Lawrence led me through a sunken den to a large outdoor dining area that was screened in, Southern-style. As she uncorked a bottle of white wine, she warned me that she was in a mood. Not a bad mood, exactly. But a consistently emotional one, brought on by the Supreme Court decision overturning Roe v. Wade a few days earlier.
Much of her disappointment was directed at certain relatives back in Louisville, Kentucky, where she’d grown up, including her father. The 2016 election had torn open a rift in her family. Repairing it was an ongoing process. Particularly since having a baby, she had been trying to heal. She even discussed with her therapist the recurring nightmares she has about Tucker Carlson. “I just worked so hard in the last five years to forgive my dad and my family and try to understand: It’s different. The information they are getting is different. Their life is different.” Lawrence had a haunted look in her eyes. She would stop at times to apologize or make a self-deprecating joke, then get visibly overtaken by emotion again. I felt like I was watching a real-life version of whatever it is that happens when she acts. “I’ve tried to get over it and I really can’t. I can’t. I’m sorry I’m just unleashing, but I can’t fuck with people who aren’t political anymore. You live in the United States of America. You have to be political. It’s too dire. Politics are killing people.”

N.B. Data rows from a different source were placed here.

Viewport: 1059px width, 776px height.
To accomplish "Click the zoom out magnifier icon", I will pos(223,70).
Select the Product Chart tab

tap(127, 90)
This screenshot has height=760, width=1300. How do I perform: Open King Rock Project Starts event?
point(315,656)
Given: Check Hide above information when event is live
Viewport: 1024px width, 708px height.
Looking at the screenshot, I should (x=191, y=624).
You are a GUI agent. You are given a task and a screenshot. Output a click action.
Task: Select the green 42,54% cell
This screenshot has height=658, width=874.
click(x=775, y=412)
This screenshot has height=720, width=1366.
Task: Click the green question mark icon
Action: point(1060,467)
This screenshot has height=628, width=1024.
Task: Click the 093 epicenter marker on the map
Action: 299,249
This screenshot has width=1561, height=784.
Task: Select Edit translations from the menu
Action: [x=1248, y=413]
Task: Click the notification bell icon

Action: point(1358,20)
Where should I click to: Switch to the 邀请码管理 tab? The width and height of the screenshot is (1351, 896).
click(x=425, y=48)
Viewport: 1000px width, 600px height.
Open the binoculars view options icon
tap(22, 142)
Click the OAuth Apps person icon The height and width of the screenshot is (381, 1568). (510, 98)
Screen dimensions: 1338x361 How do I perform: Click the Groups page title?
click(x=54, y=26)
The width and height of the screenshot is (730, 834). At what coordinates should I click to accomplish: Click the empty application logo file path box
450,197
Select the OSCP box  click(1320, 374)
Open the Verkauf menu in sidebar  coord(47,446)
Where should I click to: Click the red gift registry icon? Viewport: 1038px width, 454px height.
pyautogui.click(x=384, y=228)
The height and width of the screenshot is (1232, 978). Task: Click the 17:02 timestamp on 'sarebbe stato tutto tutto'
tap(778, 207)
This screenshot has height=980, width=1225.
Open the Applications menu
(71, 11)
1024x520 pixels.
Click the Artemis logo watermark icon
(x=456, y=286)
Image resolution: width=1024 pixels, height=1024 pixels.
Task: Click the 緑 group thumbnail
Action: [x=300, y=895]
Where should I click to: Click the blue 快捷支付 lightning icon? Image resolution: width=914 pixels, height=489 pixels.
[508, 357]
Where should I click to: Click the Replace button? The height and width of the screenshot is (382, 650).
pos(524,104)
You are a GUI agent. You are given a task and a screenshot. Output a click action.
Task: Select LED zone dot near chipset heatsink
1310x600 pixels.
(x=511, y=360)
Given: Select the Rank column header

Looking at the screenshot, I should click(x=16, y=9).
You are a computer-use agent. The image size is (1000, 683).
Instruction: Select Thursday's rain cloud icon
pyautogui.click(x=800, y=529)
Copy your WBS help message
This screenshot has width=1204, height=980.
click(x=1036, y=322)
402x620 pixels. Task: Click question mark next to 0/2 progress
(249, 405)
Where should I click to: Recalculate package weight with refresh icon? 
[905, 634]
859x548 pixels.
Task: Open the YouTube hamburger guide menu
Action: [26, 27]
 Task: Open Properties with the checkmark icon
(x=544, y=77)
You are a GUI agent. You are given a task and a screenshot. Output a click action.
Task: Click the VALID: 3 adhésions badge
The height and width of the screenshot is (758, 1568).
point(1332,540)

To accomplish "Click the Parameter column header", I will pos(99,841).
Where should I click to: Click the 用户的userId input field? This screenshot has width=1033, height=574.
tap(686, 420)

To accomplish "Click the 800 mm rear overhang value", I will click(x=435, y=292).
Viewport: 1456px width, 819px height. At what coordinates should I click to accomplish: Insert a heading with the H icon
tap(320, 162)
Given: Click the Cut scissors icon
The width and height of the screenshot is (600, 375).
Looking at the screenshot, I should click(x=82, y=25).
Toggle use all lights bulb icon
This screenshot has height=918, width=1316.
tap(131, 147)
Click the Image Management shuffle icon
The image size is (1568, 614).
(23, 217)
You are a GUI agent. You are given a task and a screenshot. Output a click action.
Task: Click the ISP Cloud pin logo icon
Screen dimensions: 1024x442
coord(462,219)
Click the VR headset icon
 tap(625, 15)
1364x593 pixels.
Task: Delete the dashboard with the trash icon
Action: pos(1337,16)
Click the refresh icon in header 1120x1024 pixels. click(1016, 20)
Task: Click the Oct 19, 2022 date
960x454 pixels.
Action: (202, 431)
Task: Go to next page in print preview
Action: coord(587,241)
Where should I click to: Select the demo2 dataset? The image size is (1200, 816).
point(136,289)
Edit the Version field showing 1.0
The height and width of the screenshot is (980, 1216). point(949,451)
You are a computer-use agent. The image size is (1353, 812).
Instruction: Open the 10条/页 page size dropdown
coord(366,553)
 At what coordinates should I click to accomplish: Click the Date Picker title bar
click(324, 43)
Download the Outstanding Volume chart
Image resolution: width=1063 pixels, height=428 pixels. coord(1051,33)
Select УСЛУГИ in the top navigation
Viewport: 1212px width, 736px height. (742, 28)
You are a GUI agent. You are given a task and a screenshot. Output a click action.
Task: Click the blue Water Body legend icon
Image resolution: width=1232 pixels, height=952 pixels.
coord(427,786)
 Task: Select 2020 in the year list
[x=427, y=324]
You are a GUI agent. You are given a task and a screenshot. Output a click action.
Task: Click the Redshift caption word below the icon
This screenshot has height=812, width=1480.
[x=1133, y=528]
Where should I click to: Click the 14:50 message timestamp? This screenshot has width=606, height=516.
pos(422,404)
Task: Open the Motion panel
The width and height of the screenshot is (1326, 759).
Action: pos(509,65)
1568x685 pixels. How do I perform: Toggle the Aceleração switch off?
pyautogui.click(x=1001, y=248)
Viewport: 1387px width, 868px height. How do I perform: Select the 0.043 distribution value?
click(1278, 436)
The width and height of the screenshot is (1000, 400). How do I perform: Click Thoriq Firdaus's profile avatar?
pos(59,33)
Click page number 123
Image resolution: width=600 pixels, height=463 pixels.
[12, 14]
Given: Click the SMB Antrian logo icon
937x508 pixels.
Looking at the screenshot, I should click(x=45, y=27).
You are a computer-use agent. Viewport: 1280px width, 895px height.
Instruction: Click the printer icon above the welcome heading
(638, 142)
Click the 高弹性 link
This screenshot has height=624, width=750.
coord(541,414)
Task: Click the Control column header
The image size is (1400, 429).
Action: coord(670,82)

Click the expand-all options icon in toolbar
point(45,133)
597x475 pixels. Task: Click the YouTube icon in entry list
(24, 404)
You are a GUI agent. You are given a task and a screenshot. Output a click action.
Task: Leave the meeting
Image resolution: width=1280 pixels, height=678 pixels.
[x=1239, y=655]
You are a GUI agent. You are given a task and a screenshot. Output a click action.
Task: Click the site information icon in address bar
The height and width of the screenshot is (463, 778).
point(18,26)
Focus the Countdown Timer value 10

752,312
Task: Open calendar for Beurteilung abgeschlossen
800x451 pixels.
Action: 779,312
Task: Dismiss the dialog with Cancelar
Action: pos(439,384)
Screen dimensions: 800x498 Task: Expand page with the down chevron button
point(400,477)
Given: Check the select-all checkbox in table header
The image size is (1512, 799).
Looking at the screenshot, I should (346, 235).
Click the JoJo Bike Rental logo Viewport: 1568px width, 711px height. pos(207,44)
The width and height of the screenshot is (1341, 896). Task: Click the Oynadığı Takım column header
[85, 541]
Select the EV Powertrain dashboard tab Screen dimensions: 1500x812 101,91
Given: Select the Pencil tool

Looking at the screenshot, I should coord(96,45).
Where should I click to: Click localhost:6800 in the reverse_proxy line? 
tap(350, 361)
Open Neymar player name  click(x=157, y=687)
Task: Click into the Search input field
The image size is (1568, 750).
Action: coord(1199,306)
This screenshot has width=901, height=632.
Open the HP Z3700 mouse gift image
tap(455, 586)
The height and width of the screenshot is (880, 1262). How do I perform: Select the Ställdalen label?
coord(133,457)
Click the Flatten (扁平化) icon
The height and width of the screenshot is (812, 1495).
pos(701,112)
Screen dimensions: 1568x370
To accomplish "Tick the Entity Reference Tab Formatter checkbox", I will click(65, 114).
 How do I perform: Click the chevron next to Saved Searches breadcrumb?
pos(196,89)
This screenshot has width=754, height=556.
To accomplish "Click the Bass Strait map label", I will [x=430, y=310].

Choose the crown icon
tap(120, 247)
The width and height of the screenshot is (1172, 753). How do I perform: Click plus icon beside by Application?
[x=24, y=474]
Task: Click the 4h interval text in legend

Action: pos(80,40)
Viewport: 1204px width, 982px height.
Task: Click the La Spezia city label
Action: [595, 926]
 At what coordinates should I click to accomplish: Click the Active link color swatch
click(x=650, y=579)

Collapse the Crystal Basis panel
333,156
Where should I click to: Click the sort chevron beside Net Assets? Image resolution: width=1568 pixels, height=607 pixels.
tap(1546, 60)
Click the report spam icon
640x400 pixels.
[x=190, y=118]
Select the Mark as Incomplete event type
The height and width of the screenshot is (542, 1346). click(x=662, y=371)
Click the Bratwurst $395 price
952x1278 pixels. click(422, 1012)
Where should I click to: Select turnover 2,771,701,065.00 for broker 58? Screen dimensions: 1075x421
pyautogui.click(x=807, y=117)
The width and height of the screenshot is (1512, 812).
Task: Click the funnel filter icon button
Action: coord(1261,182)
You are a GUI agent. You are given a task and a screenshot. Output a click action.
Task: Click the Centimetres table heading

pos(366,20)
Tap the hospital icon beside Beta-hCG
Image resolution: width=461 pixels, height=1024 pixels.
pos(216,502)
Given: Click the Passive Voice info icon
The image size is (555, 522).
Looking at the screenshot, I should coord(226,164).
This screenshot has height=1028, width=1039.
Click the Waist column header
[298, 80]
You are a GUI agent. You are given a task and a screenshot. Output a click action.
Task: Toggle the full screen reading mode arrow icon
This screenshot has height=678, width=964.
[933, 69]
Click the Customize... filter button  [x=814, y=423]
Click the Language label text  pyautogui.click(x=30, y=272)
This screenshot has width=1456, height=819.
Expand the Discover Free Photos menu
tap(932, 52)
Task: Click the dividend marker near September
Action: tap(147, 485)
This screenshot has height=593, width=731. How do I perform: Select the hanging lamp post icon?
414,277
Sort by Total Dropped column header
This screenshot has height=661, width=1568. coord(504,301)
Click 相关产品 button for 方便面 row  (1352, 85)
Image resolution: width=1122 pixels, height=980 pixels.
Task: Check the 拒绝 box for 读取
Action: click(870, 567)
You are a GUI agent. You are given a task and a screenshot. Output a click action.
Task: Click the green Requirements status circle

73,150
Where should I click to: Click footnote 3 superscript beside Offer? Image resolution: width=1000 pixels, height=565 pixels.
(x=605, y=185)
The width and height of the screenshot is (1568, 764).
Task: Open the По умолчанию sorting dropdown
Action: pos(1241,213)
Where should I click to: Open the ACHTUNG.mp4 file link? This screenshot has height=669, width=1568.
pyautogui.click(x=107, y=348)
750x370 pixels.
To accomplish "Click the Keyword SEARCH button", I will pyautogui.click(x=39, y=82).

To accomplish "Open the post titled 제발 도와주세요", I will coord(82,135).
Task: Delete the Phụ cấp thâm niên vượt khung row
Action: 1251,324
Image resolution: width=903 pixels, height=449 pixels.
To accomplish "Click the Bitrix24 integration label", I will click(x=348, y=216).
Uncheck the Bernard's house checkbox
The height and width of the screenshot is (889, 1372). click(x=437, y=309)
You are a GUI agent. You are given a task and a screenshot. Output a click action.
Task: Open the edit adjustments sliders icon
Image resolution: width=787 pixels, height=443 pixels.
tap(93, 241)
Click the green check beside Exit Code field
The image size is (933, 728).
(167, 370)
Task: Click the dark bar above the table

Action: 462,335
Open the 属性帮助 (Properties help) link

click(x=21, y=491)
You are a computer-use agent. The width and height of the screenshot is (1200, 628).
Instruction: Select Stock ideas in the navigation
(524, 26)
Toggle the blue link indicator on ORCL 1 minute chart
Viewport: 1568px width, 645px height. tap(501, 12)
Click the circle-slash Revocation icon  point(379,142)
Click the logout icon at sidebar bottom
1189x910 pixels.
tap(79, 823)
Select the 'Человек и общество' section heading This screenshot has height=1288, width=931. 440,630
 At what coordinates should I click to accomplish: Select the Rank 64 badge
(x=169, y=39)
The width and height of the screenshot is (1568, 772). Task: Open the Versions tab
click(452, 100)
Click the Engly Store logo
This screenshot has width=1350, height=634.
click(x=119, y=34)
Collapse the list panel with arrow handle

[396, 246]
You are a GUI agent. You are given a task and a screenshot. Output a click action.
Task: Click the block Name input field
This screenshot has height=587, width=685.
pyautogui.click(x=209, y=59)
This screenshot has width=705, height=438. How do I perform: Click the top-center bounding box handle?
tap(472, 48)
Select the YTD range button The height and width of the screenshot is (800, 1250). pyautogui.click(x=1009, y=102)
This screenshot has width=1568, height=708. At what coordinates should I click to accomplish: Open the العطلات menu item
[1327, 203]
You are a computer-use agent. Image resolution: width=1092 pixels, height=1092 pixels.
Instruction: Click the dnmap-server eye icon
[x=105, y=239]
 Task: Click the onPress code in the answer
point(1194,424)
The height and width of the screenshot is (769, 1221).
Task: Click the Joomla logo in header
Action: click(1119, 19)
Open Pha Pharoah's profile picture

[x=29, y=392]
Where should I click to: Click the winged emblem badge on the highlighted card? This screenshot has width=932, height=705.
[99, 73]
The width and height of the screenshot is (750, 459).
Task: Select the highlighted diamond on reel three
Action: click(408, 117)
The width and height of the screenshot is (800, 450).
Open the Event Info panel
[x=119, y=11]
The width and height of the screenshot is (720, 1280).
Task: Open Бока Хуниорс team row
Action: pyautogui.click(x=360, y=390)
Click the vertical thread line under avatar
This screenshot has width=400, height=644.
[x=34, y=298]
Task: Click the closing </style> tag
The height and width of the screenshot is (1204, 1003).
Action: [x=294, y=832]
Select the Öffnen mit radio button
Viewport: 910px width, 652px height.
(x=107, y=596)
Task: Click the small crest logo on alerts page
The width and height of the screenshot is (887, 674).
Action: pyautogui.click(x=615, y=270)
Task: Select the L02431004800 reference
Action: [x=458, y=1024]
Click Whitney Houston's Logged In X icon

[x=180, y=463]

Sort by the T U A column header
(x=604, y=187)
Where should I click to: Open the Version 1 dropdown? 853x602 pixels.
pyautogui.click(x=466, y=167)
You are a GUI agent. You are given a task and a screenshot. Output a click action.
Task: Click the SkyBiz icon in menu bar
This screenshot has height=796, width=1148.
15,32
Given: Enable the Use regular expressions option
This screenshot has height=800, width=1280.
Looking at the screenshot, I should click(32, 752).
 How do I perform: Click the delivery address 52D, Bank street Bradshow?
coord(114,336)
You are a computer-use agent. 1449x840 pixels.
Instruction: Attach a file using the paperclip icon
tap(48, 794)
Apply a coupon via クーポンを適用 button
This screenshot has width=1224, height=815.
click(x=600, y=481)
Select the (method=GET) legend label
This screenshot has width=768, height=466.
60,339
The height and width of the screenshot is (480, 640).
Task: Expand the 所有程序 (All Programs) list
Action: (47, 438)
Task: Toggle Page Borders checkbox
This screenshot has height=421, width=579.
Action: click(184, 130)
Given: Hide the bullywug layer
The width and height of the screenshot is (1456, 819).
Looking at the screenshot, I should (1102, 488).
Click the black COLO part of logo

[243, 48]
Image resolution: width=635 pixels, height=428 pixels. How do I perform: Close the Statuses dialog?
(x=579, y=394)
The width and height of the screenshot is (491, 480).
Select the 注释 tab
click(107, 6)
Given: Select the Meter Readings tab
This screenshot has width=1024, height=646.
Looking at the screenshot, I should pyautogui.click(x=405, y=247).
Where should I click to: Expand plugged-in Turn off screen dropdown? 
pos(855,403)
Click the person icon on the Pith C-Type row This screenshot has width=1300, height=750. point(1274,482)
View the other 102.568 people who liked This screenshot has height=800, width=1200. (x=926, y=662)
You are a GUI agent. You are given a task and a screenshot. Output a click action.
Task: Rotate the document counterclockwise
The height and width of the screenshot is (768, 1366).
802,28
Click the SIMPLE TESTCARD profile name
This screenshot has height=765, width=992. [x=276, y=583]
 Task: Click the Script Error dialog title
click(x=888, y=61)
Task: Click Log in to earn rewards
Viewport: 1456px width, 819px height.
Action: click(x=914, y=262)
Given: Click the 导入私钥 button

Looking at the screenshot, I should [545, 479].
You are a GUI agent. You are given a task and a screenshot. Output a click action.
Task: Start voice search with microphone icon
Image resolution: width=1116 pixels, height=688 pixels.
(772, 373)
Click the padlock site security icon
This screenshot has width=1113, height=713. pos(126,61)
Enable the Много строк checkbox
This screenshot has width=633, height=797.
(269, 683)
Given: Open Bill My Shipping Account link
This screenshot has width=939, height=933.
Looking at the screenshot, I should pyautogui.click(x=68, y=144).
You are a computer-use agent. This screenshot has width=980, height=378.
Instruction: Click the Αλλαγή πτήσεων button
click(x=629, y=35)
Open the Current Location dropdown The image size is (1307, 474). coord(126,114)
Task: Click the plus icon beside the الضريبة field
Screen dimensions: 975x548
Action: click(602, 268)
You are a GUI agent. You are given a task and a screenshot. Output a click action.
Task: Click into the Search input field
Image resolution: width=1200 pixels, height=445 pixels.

The reversal of Roe was reigniting all of it. She had not been entirely in Hillary Clinton’s corner, but still found it incredibly upsetting that the country elected Donald Trump. “It breaks my heart because America had the choice between a woman and a dangerous, dangerous jar of mayonnaise. And they were like, Well, we can’t have a woman. Let’s go with the jar of mayonnaise.” And now, thanks to Supreme Court justices appointed by that dangerous jar of mayonnaise, the unthinkable had happened. “I don’t want to disparage my family, but I know that a lot of people are in a similar position with their families. How could you raise a daughter from birth and believe that she doesn’t deserve equality? How?”
Growing up in a conservative home, Lawrence thought of herself as Republican. But it was almost a cultural thing, like sports or something. She had the notion that there were two teams and that the Republicans were her team. Then one night when she was 16, she was watching 30 Rock and Liz Lemon said something along the lines of, I’m not a crazy liberal. I just think people should drive hybrid cars. It made sense. It seemed rational. Later, when she made movies in other countries, she saw how money always tended to concentrate at the top, not just in the United States, how it rarely trickled down to working people. She gathered more perspective the more money she made. To her, “Republican” had always meant: Why should my taxes pay for your haughty lifestyle? Now she saw holes in that logic. “Nobody likes to see half their paycheck go away, but it made sense to me. Yeah, for the greater good, I guess it makes sense.”